04 Dec 2015 In Spirit, In Blood
In this week’s parsha, Parshas Vayeishev, Yaakov Avinu’s family is thrust into turmoil, upheaval and mourning, with the abduction, sale and sudden absence of Yosef, the beloved son.
As the parsha opens, the verses describe the disunity between the brothers and Yosef, as their hatred and jealousy of Yosef grows, in response to his dreams of power and rulership. The kesones pasim, the special coat, given to him by his father, does nothing to allay their concerns; nor does Yaakov’s special love for the first-born of Rachel. The emotions run so deep that the Torah tells us that the brothers can no longer speak to Yosef in peace.
Brothers by blood, yes; brothers in spirit, no.
And yet, on that fateful day, when the brothers were out shepherding the flocks, and Yaakov called upon Yosef to go search for his brothers, Yosef does not hesitate to accept the mission. הִנֵּנִי – Here I am, father! I am ready to fulfill your wishes. And so…seventeen year old Yosef went to Shechem in search of his brothers. Whereupon he met a mysterious man, a nameless Ish, who asked him what he was seeking. And Yosef replied and said: אֶת-אַחַי אָנֹכִי מְבַקֵּשׁ – I am seeking my brothers, please tell me, where are they pasturing? And the man told Yosef that his brothers had traveled onwards towards Dosan.
Yosef found his brothers in Dosan, and as they see him approaching from afar they plot to kill him, Aha! they said, one to another. Here comes the Master of Dreams! Let us kill him and throw him into one of these pits, and then we will see what will become of his dreams…
What do you seek, asked the mysterious Ish? אֶת-אַחַי אָנֹכִי מְבַקֵּשׁ – I seek my brothers, Yosef replied.
I am searching, wandering, looking and waiting for brothers who will treat me like a brother. For my brothers, I search. I am yearning for unity, brotherhood, and the love and acceptance of a fellow Jew. It is true that we may not always agree, one with another…but are we brothers in spirit, not only in blood?
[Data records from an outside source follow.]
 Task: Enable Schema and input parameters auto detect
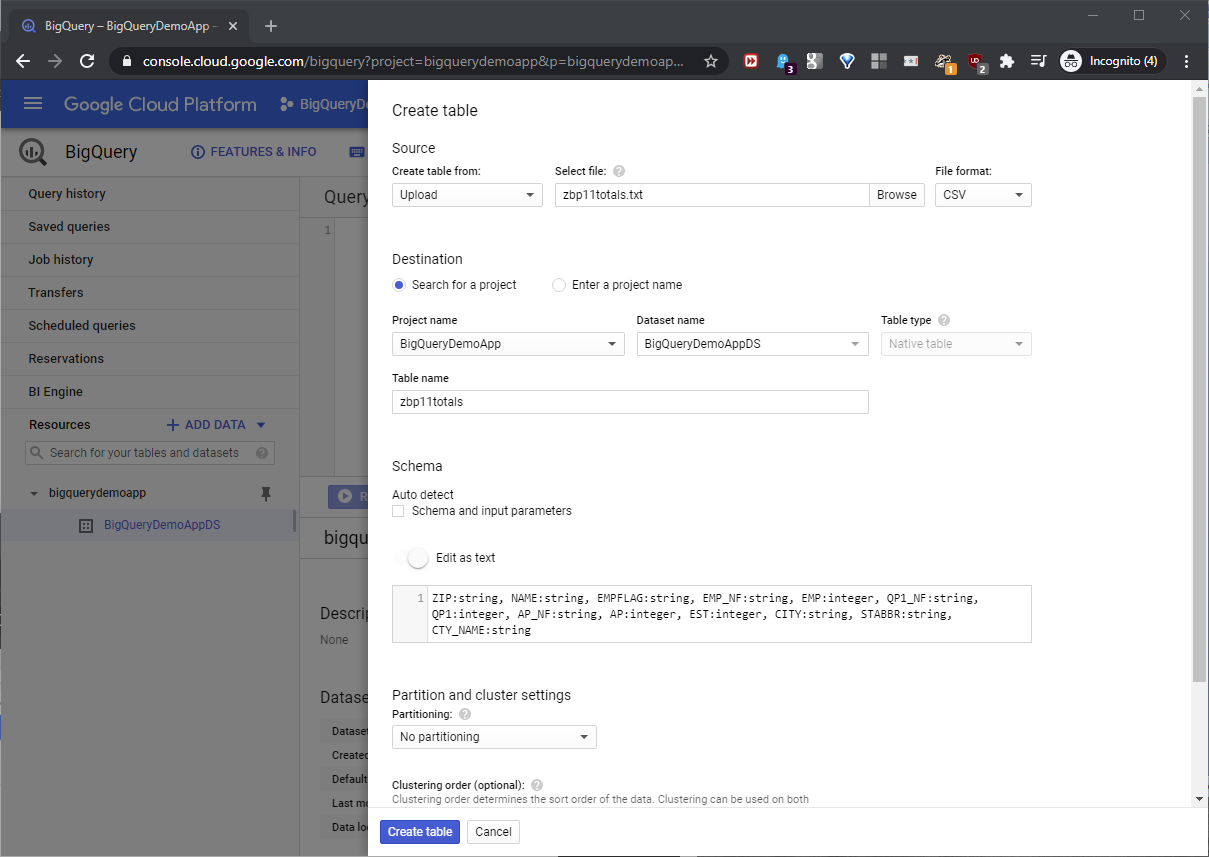click(x=398, y=511)
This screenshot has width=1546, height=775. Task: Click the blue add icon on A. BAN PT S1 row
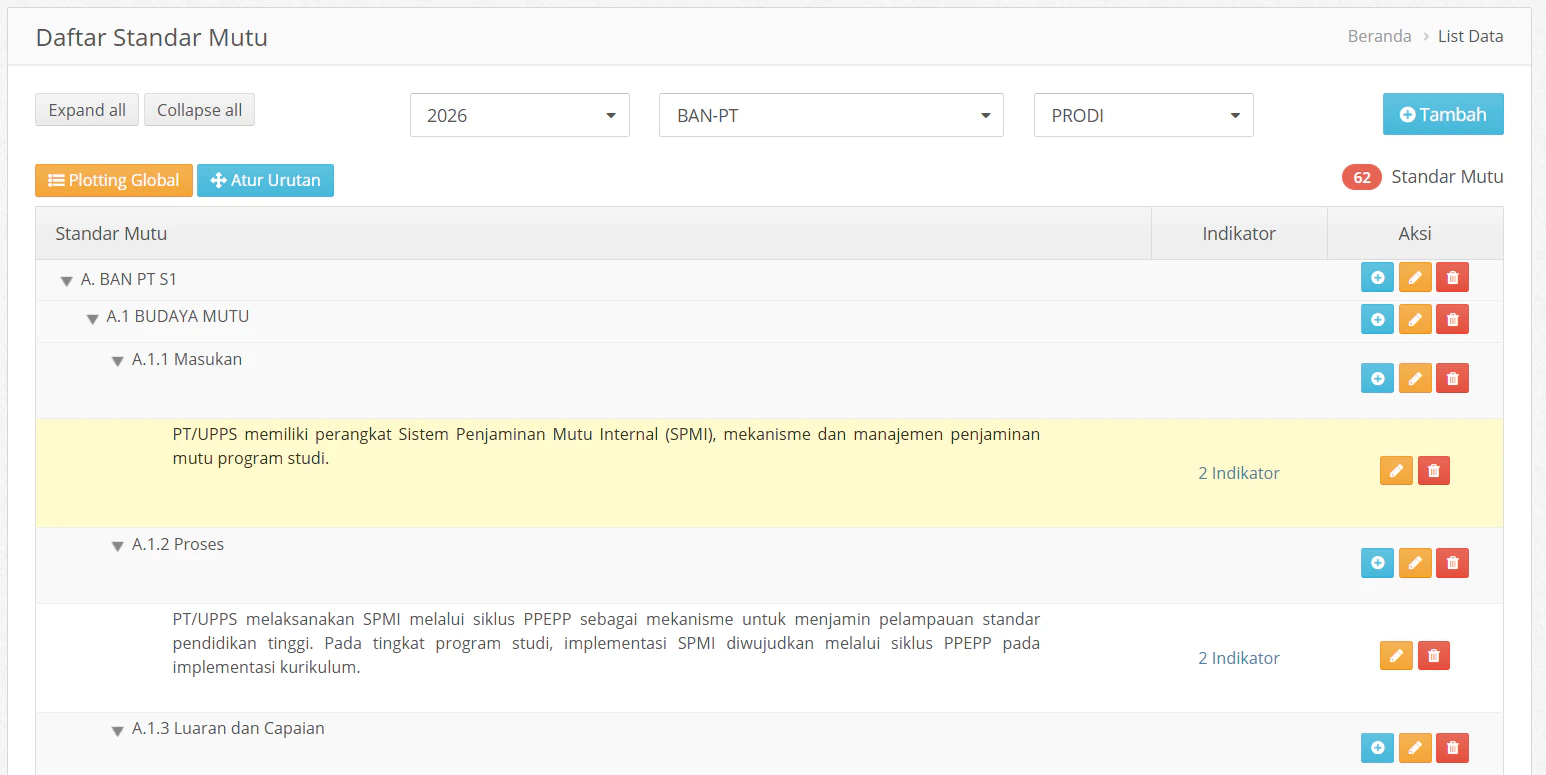(x=1377, y=277)
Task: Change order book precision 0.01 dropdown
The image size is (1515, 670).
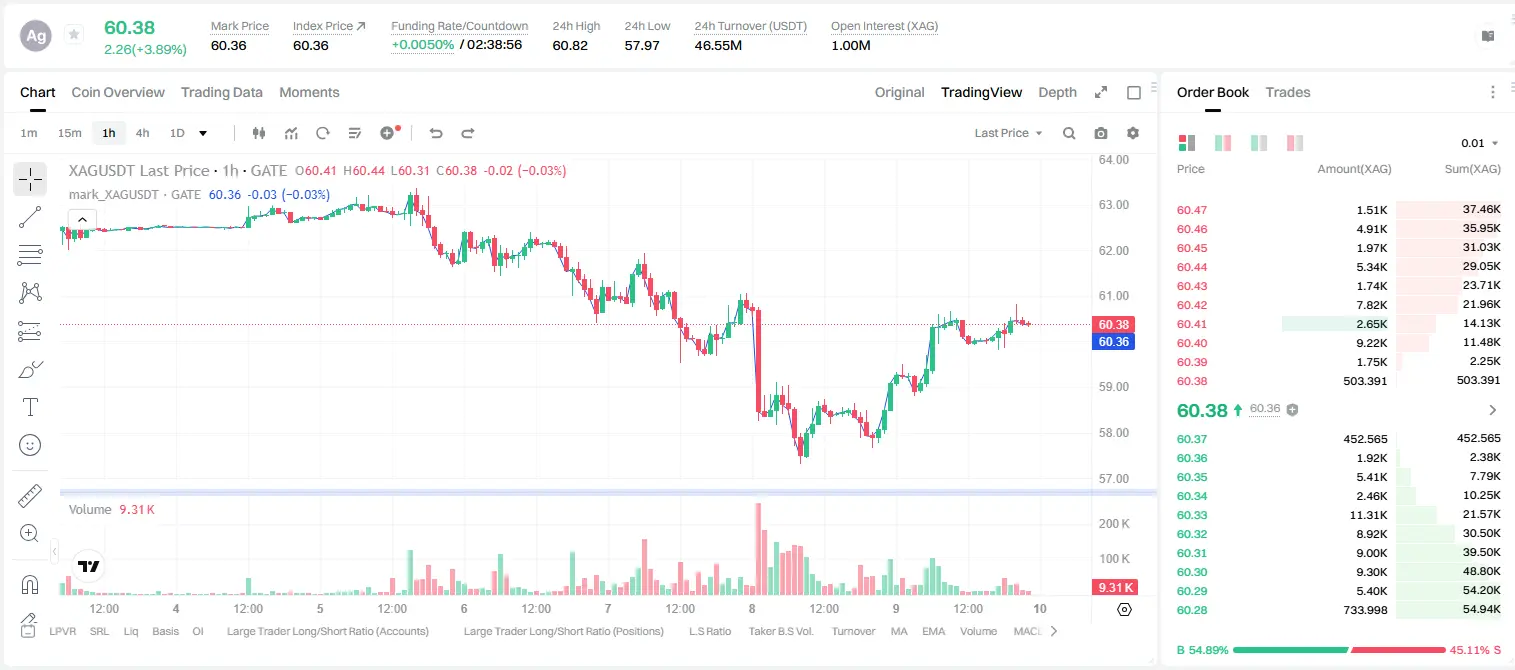Action: point(1480,143)
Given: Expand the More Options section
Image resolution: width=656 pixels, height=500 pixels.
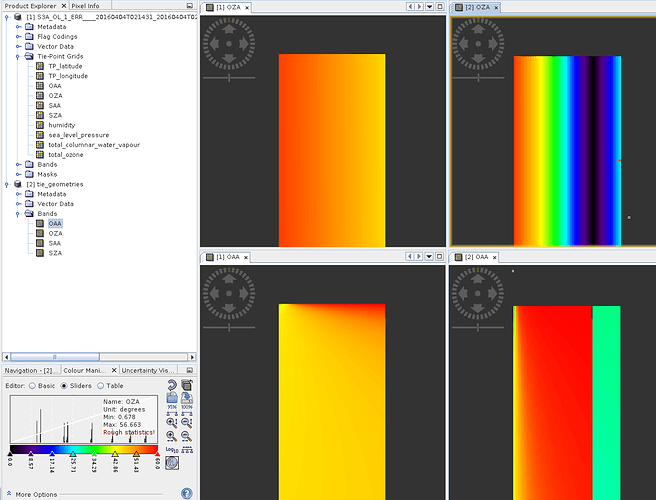Looking at the screenshot, I should click(9, 494).
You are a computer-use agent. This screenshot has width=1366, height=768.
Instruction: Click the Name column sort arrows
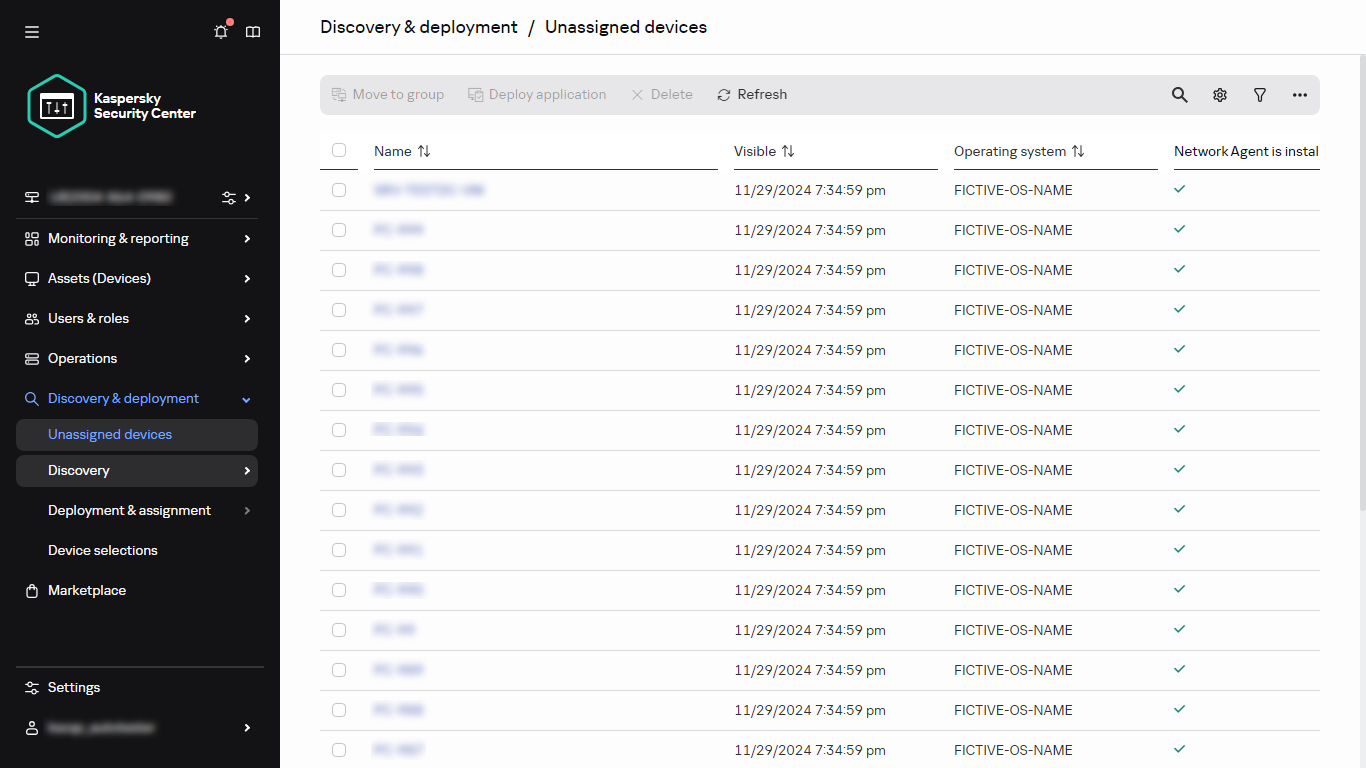(x=423, y=151)
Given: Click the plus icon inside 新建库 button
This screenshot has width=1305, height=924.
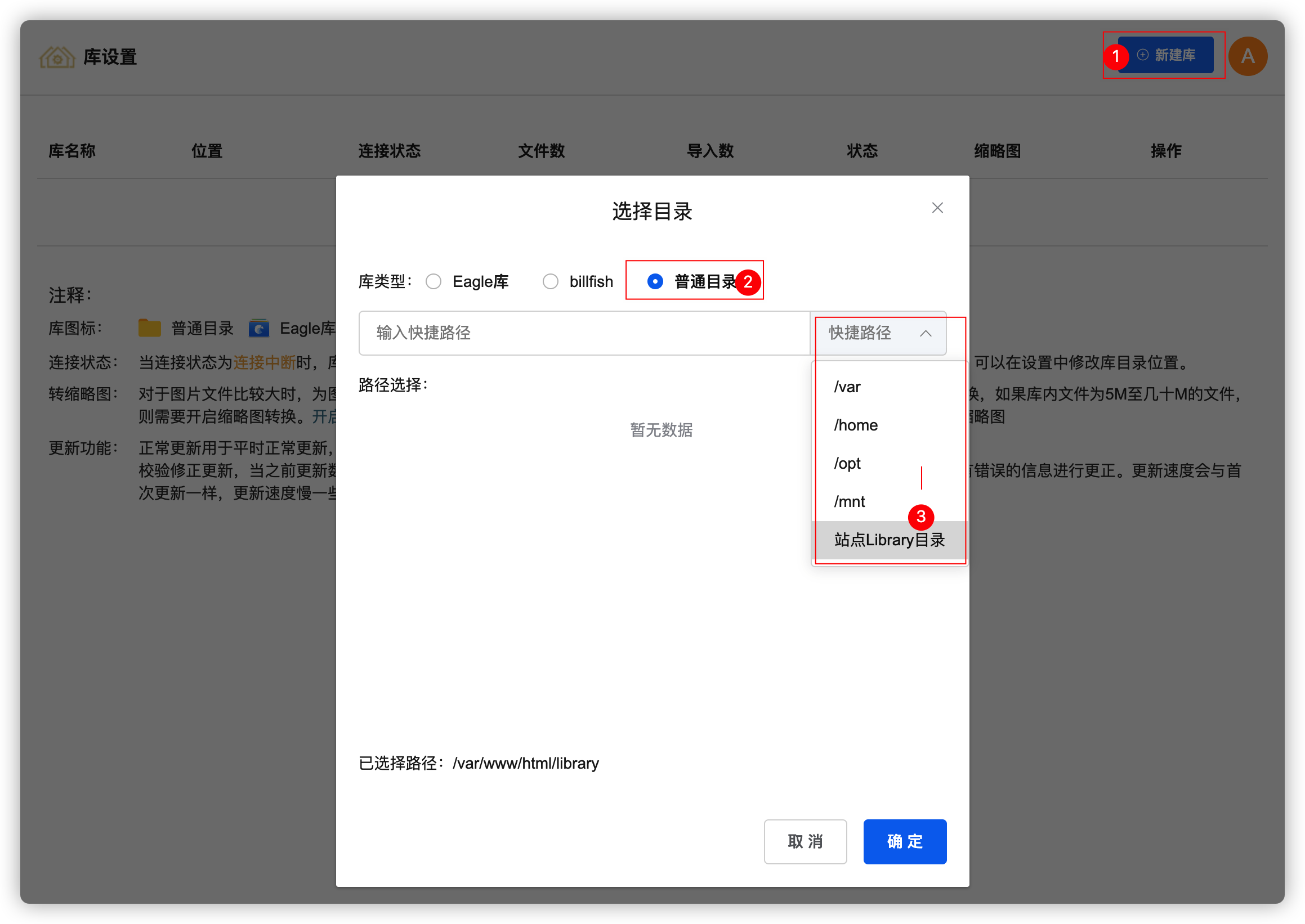Looking at the screenshot, I should (x=1142, y=55).
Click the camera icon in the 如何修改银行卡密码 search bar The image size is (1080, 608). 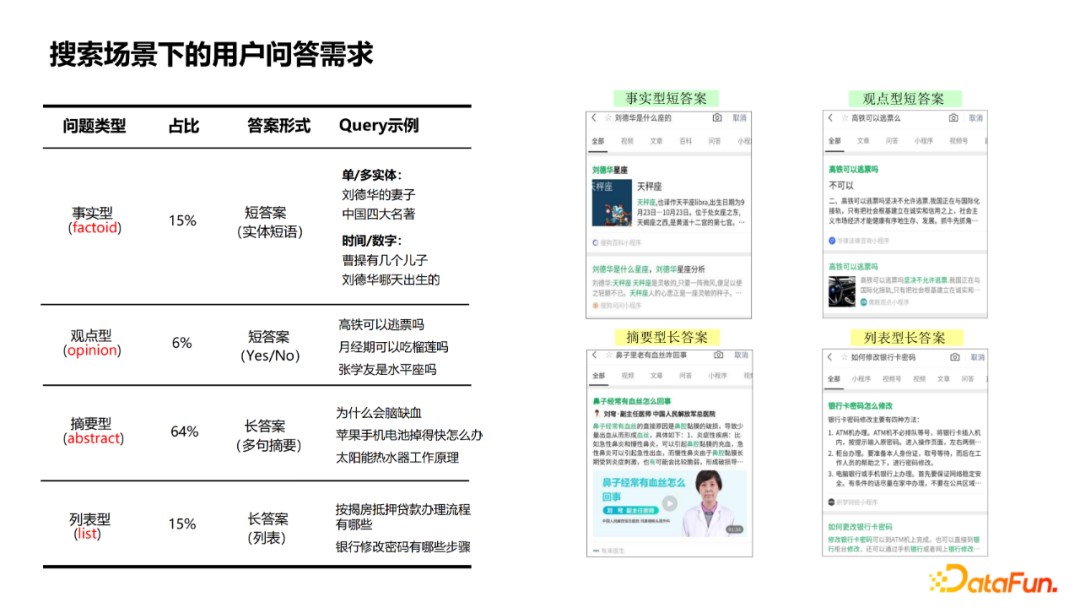[955, 356]
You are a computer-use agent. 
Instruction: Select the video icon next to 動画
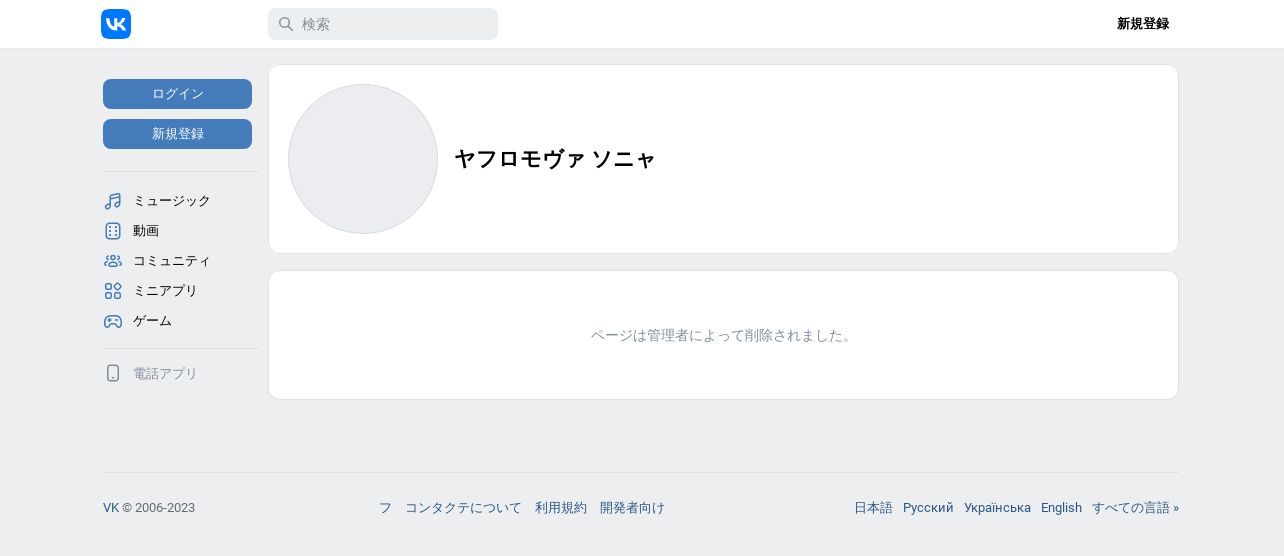click(x=113, y=231)
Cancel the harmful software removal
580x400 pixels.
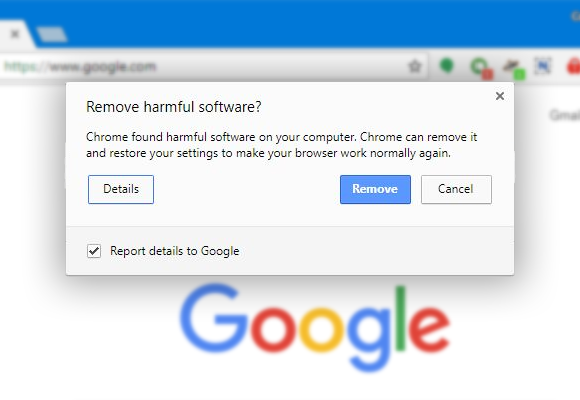point(456,189)

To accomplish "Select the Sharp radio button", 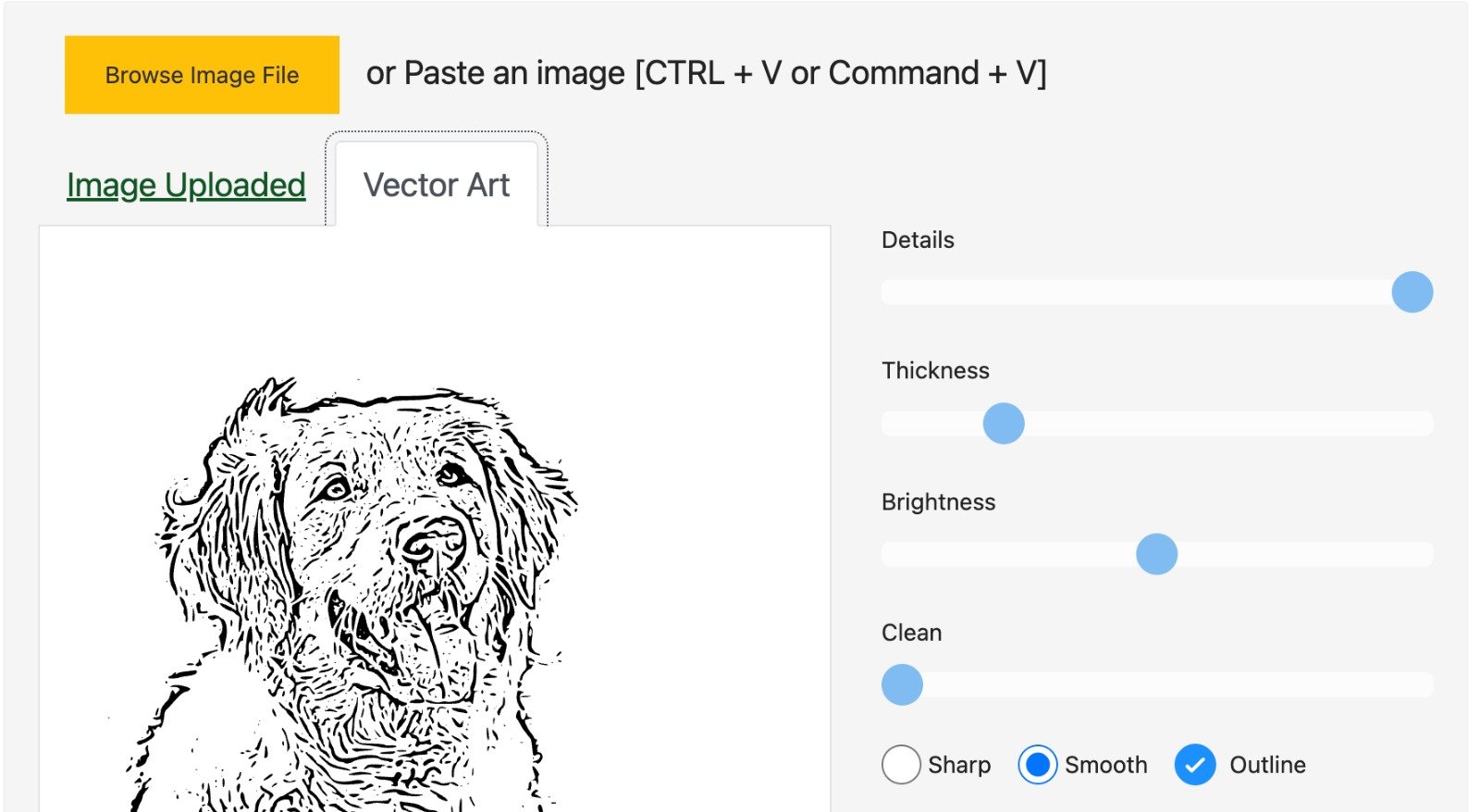I will click(x=901, y=765).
It happened one Shabos afternoon that R’ Aryeh Levin zt’l, the tzadik of Jerusalem, was walking with his son. An American visitor approached R’ Aryeh with a lit cigarette in hand, and requested directions to his hotel. R’ Aryeh told him that the alleyways in Yerushalayim are complex, but he knew how to get there and would have no problem accompanying him. The man spoke a fluent Yiddish; he had actually learned in a European yeshiva before moving to the United States. R’ Aryeh spoke to him about his life in Europe and his adjustment to the U.S., and didn’t offer a single reprimand for smoking on Shabos.
When they reached the hotel, the man said to R’ Aryeh and his son, “While I don’t know who you are, I am so impressed with your self-control, as I violated Shabos right in front of you when I met you. I know the importance of Shabos from my yeshiva days, but have found it difficult to keep Shabos. However, from now on I will do my best to work on my self-control and not smoke again on Shabos.”
אֶת-אַחַי אָנֹכִי מְבַקֵּשׁ
At the azkarah for Ezra Schwartz HY”D, which was held last week in Israel, the dean of Yeshivat Ashreinu, Rabbi Gotch Yuden told the 1,200 American seminary and yeshiva students in attendance that: “When we come together as a people there is no putting us down.”
It is my brothers that I seek.
Wishing you, and all of Klal Yisrael, b’chol makom she’heim, a lichtegeh Chanukah samayach.